M. Michel Canevet. Justement !

Mme Laurence Cohen. Plutôt que d’invoquer l’intéressement, augmentez les salaires et arrêtez de voter des budgets de misère !

M. Michel Canevet. Ce n’est pas du tout la même chose !

M. Jean Bizet. Ça ne marche pas comme ça !

Mme la présidente. La parole est à M. Éric Kerrouche, pour explication de vote.

M. Éric Kerrouche. Puisque nous en sommes aux grands débats gauche-droite, je dirai que ce n’est pas une mesure juste : c’est juste une mesure, qui, en l’espèce, ne répond absolument pas aux exigences des salariés…

M. Éric Kerrouche. Avec un salaire médian proche de 1 800 euros, le plus important, c’est d’augmenter les salaires dans le temps, sachant que la caractéristique principale de l’intéressement est d’être variable. Il faut accroître le pouvoir d’achat de façon pérenne, raison pour laquelle nous ne soutiendrons pas ces amendements.

Mme la présidente. La parole est à M. Jean-Marc Gabouty, pour explication de vote.

M. Jean-Marc Gabouty. Je remercie mes collègues d’avoir excellemment plaidé en faveur de mes amendements.

Il ne faut pas opposer intéressement et salaire, parce que l’intéressement est pris sur le résultat de l’entreprise, avant impôt et distribution de dividendes. (M. Michel Canevet applaudit.)

M. André Reichardt. À condition qu’il y en ait…

M. Jean-Marc Gabouty. Finalement, l’intéressement est donc pris sur les dividendes et, en partie, sur l’État, via l’impôt sur les sociétés. Il représente 17 milliards d’euros versés aux salariés chaque année, ce qui ne me paraît pas négligeable. Cela n’empêche pas, ensuite, les négociations salariales au niveau des branches, etc. C’est un complément.

Par ailleurs, vous avez indiqué, monsieur le ministre, que, dans les entreprises de dix à cinquante salariés, la conclusion d’un accord d’intéressement était trois fois plus fréquente que dans les entreprises de moins de dix salariés, mais on ne saurait se satisfaire d’un taux de 10 %… Le ministre de l’action et des comptes publics, s’exprimant dimanche soir à titre personnel, s’est montré plus ambitieux en la matière : il s’est déclaré très favorable au principe de l’intéressement, dans la perspective d’un partage de la richesse. Je précise que je ne me suis pas inspiré de ses propos : mes amendements ont été rédigés bien avant ! (Sourires.)

Enfin, vous dites qu’un délai de deux ans est trop court, mais il y a une ambiguïté dans la rédaction du texte, qui fait référence à la fois à la conclusion et à l’application d’un contrat d’intéressement. Il faut soit modifier le texte, soit changer la durée de carence.

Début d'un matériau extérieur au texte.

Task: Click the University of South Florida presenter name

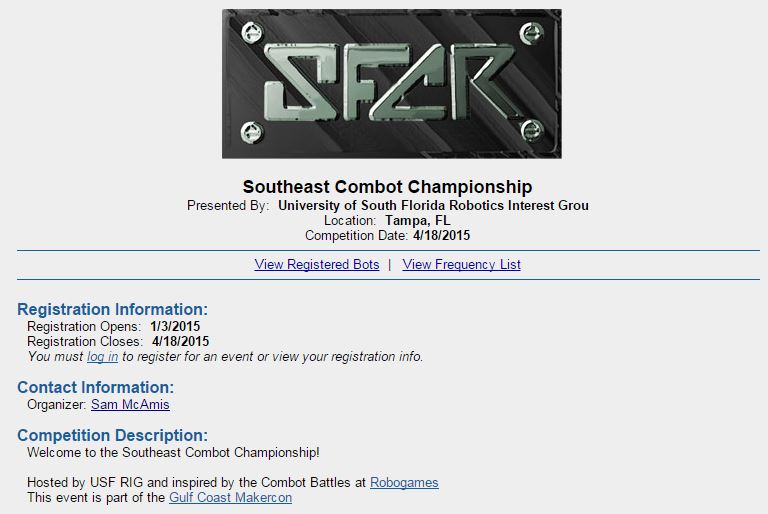Action: coord(433,206)
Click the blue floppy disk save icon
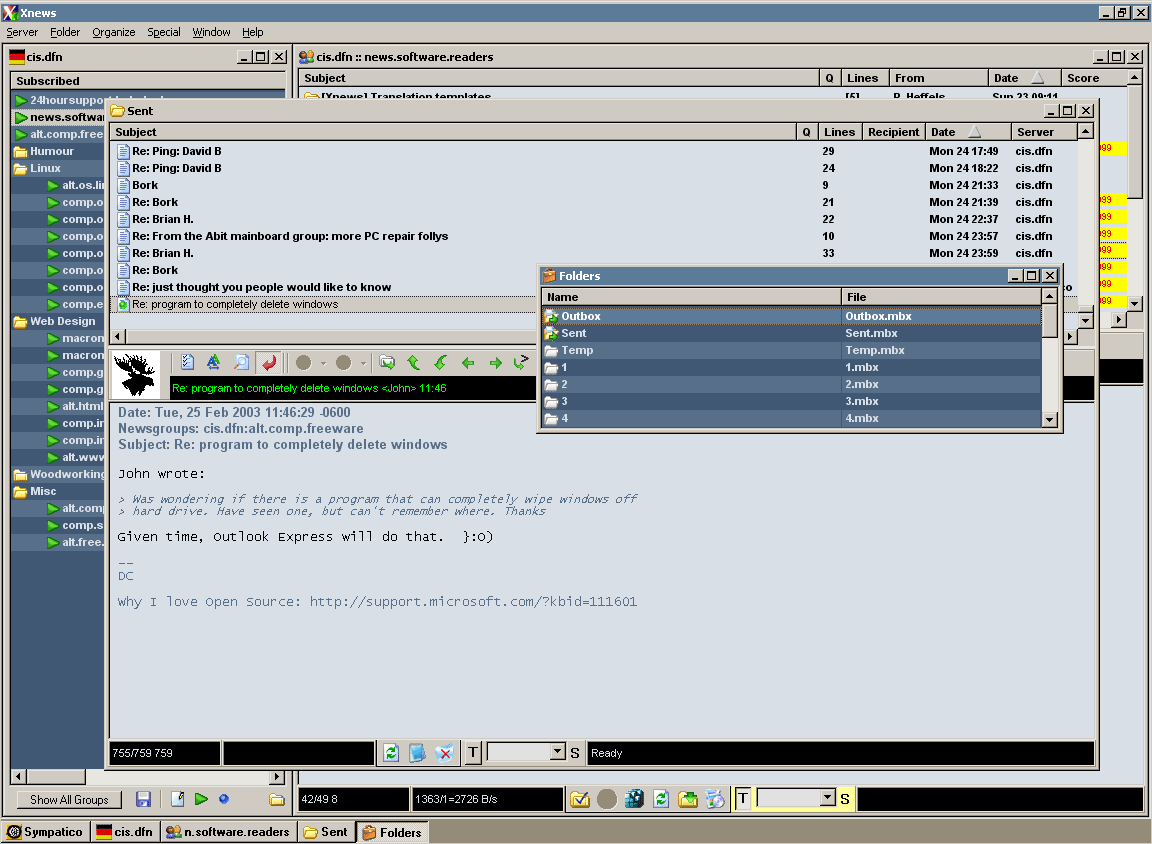 click(x=143, y=799)
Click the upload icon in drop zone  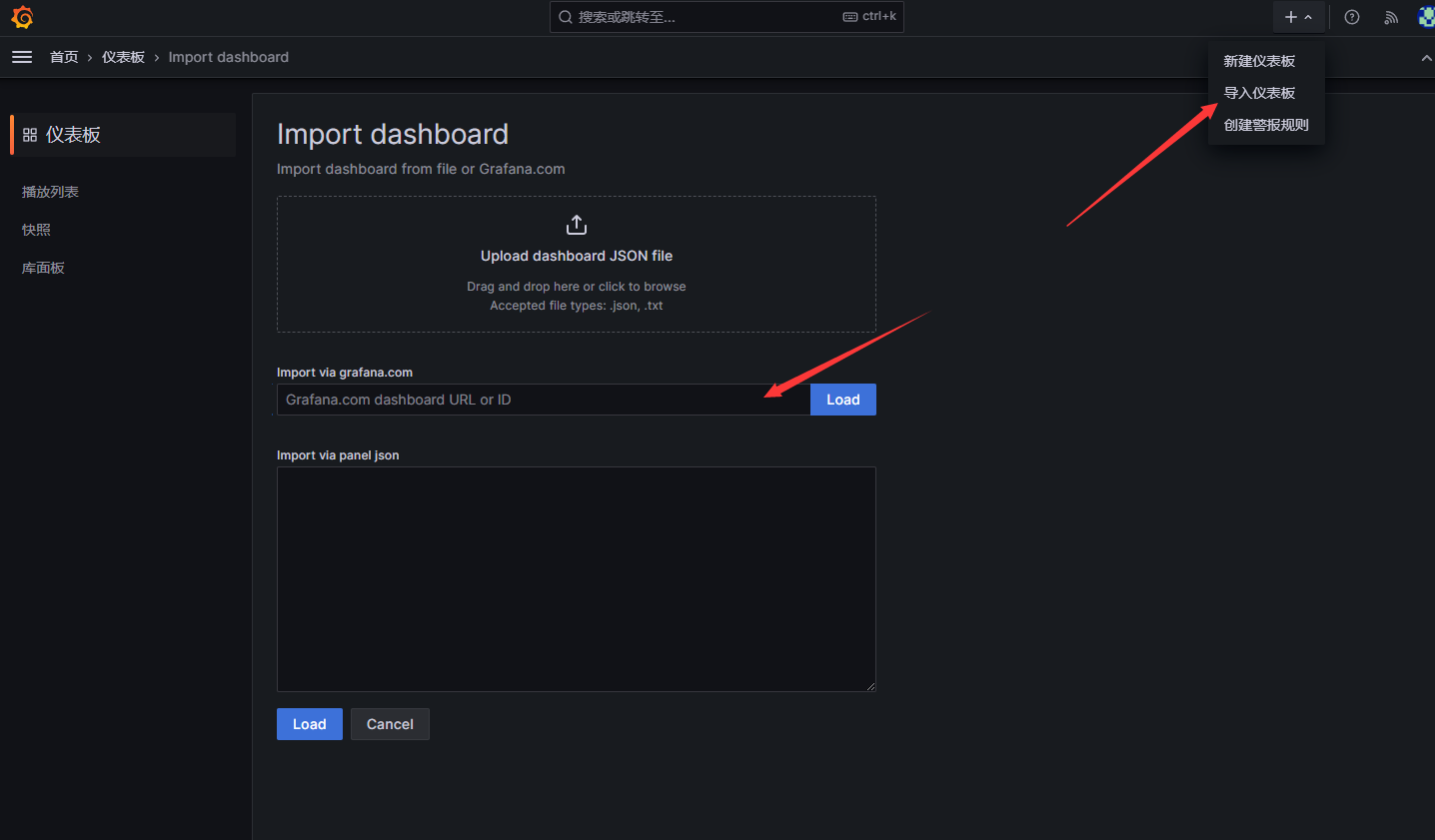[x=577, y=225]
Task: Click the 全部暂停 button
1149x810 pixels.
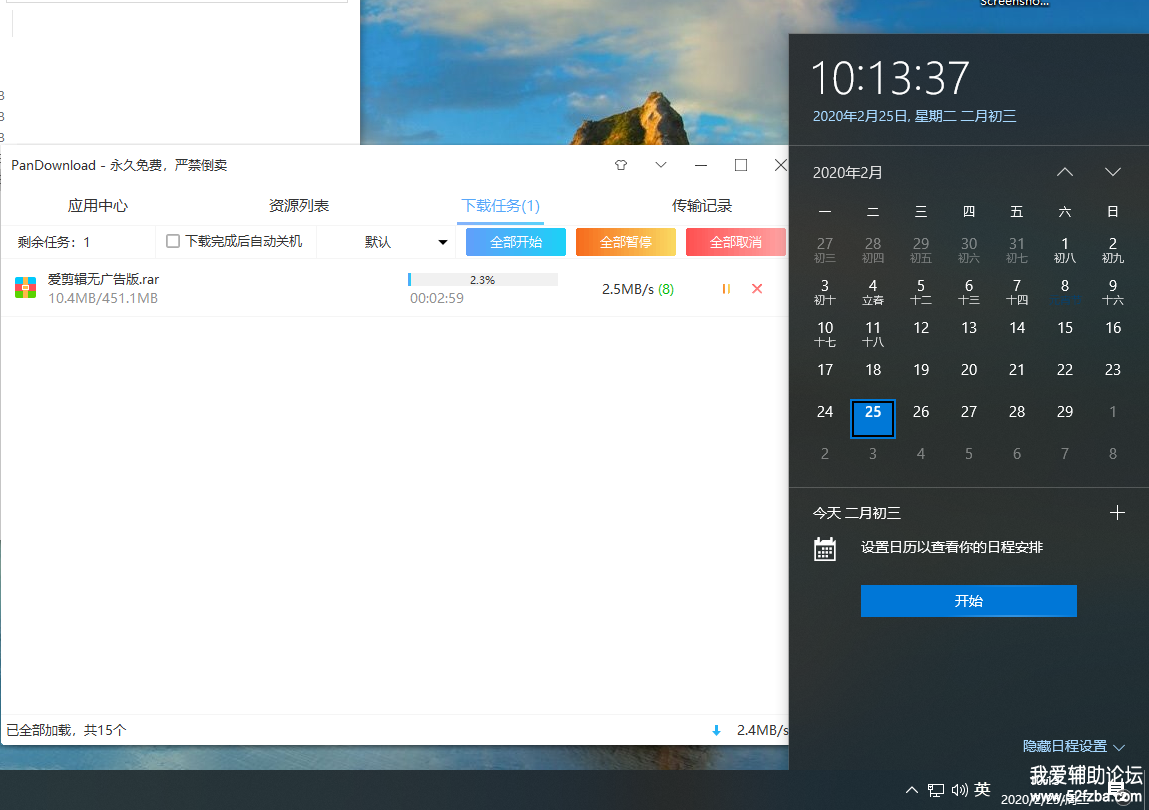Action: (x=626, y=242)
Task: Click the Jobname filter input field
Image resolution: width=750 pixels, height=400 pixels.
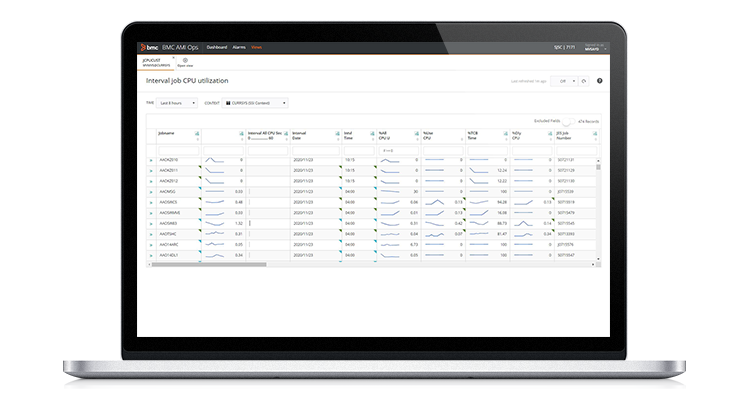Action: tap(177, 149)
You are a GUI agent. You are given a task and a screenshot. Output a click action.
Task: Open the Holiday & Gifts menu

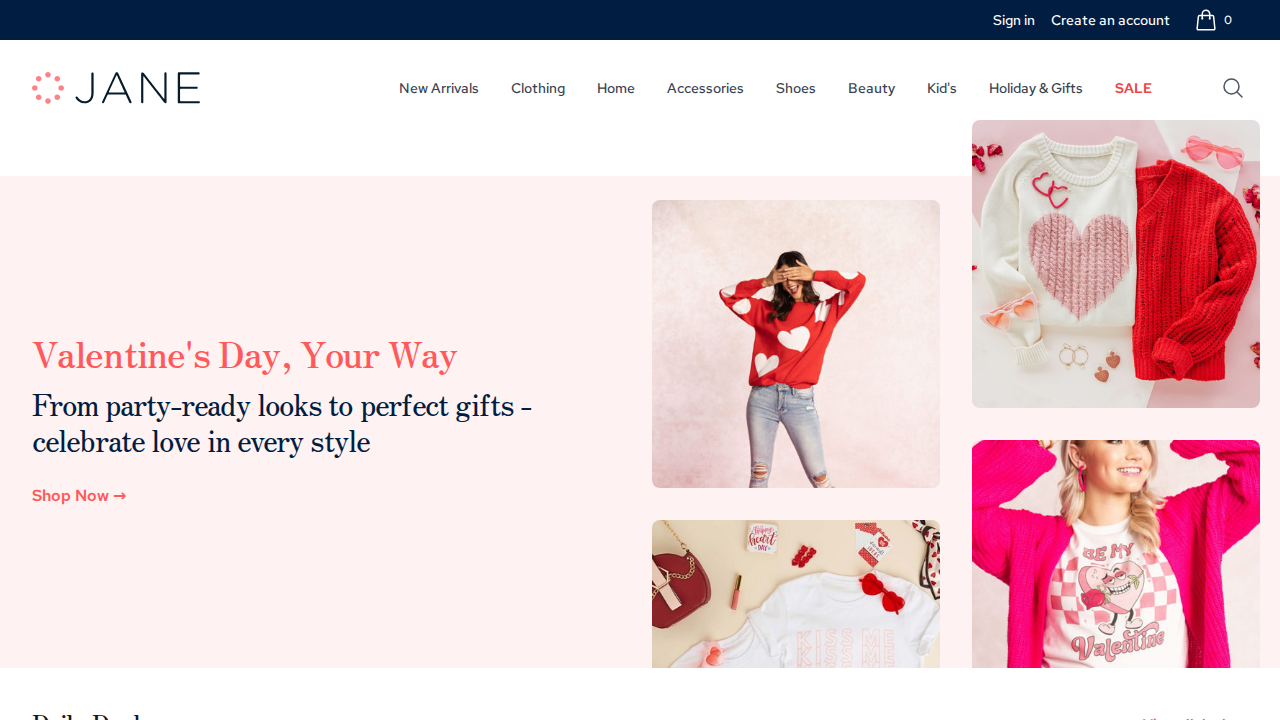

Mme la présidente. La parole est à M. le président de la commission.

M. Philippe Bas, président de la commission des lois. Je crois que nous sommes parvenus à un point crucial du débat, puisque ces amendements ont trait aux attentes fondamentales de nos concitoyens au sortir de la crise sanitaire.

L’intéressement présente des caractéristiques très particulières, qui ont conduit ses inventeurs, voilà maintenant près de soixante ans, à prendre un certain nombre de précautions pour trouver un bon équilibre.

Je rejoins la préoccupation qu’a exprimée Mme Cohen : il ne faut évidemment pas que l’intéressement dissuade l’employeur d’augmenter les salaires. Or l’employeur n’a pas à acquitter de cotisations sociales sur les sommes versées aux salariés au titre de l’intéressement. Par conséquent, dans le régime de l’intéressement, des conditions particulières pouvant justifier cette dérogation à la distribution de revenus aux salariés ont été prévues : traditionnellement, un accord de branche ou d’entreprise est requis.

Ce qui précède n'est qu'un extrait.